Proprio così, niente male davvero lo schema tattico con la coppia Ledesma-Matuzalem in mediana, coadiuvata da un Hernanes apparso un po' stanco nel finale ma comunque decisivo in molti frangenti, uno su tutti, nell'azione che ha portato al gol Libor Kozak.
Squadra spenta nei primi venti minuti, fino al gol di Ljajic. Forse è stato proprio il rigore trasformato dal serbo a rianimare i biancocelesti. Dal ventesimo la rimonta ha avuto inizio, squadra corta e grintosa, un mix che fa ben sperare per il futuro.
Ledesma però rimane con i piedi per terra. A chi gli chiede se questa Lazio è più forte di quella passata, lui risponde con la solita calma che lo contraddistingue: " Dobbiamo dimostrare in campo se siamo più forti dello scorso anno, l'importante è essere squadra".
Elogia e sprona dentro e fuori dal campo i propri compagni: " Kozak è un ragazzo in gamba, lavora molto bene durante la settimana ed ha caratteristiche tecniche e fisiche che possono farci veramente comodo. Hernanes è un grande giocatore, ma deve adattarsi al calcio italiano, in campo gli ho solo chiesto di velocizzare di più la manovra".

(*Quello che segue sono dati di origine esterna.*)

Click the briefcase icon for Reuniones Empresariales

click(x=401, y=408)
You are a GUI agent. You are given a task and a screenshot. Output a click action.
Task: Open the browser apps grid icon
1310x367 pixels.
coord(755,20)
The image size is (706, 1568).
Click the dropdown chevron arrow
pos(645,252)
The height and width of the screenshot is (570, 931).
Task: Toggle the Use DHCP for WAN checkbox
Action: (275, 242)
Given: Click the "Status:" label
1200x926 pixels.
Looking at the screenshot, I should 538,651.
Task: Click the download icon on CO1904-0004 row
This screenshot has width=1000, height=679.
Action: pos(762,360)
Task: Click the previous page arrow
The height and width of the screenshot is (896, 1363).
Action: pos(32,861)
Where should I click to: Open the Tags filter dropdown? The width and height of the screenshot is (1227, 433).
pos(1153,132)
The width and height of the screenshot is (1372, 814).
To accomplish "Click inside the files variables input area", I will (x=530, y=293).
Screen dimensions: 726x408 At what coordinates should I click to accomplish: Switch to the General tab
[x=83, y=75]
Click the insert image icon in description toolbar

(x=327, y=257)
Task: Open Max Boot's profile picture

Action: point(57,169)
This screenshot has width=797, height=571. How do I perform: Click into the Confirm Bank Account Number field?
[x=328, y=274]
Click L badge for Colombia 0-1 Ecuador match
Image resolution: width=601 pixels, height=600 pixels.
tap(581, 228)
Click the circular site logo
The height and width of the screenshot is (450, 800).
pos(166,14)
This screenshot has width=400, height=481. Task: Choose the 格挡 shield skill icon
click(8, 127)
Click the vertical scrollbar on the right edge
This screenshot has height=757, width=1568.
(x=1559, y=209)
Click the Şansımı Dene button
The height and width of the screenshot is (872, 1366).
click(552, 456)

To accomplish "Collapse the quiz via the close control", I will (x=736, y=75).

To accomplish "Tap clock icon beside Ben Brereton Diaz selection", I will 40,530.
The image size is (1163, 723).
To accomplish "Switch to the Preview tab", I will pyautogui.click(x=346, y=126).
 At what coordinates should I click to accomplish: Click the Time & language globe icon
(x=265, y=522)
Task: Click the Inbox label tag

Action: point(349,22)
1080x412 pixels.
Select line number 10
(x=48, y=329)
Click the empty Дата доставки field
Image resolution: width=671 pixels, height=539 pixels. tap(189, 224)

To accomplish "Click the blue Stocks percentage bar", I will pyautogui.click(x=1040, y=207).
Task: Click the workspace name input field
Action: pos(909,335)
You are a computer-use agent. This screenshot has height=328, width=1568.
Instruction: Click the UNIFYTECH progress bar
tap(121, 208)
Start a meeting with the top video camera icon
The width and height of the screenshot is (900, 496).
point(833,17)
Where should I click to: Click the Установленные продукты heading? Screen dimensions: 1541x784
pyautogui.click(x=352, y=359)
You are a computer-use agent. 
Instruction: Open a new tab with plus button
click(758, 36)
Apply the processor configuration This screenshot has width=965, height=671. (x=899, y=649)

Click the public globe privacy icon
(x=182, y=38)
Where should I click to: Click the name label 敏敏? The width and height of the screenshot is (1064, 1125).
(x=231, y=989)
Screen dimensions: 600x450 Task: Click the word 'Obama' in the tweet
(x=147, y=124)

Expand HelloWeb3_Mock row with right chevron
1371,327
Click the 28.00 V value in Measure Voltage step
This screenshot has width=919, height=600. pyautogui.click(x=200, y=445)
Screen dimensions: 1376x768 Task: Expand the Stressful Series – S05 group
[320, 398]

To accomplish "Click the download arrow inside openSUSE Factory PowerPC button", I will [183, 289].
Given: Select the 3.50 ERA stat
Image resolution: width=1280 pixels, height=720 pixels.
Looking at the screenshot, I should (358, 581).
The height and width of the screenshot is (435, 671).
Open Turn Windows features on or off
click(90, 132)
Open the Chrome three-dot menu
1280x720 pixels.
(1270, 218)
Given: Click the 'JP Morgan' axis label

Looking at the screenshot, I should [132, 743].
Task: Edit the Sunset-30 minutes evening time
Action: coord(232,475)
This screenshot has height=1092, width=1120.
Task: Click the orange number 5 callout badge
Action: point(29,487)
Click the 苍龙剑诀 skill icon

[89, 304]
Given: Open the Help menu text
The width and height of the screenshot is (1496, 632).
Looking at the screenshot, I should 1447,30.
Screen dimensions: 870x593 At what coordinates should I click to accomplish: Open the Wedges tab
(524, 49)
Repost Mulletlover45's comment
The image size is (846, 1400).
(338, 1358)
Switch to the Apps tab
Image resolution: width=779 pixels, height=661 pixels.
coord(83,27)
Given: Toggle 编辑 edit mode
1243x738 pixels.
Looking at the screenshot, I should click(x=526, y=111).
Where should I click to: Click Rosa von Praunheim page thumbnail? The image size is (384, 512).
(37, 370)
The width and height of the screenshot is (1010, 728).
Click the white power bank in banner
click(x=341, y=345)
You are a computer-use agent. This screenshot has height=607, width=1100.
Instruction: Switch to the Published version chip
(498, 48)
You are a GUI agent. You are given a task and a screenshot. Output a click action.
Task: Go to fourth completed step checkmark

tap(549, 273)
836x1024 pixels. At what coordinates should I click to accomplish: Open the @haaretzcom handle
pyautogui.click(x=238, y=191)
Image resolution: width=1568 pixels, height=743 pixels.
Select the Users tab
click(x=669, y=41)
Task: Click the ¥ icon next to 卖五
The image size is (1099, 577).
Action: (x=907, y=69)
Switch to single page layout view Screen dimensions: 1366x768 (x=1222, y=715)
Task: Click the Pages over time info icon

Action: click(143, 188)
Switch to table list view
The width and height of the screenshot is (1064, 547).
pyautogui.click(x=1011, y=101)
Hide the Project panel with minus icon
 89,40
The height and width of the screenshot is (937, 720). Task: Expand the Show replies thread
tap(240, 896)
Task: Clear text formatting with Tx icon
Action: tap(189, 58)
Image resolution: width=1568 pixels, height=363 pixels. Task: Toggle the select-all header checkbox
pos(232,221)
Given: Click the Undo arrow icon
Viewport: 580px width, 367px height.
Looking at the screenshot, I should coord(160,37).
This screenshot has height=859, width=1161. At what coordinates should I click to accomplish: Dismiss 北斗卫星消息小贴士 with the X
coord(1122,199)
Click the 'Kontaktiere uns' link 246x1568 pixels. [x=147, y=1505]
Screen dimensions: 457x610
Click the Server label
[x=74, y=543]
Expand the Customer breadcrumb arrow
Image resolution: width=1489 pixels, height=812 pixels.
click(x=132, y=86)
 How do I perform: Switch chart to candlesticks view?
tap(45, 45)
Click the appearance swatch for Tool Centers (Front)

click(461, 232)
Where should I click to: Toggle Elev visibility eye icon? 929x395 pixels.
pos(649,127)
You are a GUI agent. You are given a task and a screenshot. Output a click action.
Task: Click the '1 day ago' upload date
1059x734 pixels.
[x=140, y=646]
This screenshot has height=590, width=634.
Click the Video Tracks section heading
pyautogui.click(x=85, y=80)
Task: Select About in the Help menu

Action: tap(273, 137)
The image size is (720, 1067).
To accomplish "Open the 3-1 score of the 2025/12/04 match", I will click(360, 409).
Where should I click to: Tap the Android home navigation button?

Mercoledì sbarca a Roma il Milan di Ibrahimovic e Ronaldinho, un altro banco di prova molto interessante per testare le vere ambizioni della società capitolina.
Ledesma intanto si gode questa magnifica vittoria con una dedica speciale e strizzando l'occhio alla nazionale: " il gol lo dedico a mia moglie, oggi sono otto anni che stiamo insieme, mentre il gesto dell'aquila l'ho fatto per i miei bambini, che ne sono innamorati. La nazionale italiana? Sarebbe un sogno essere convocato, spero possa succedere presto".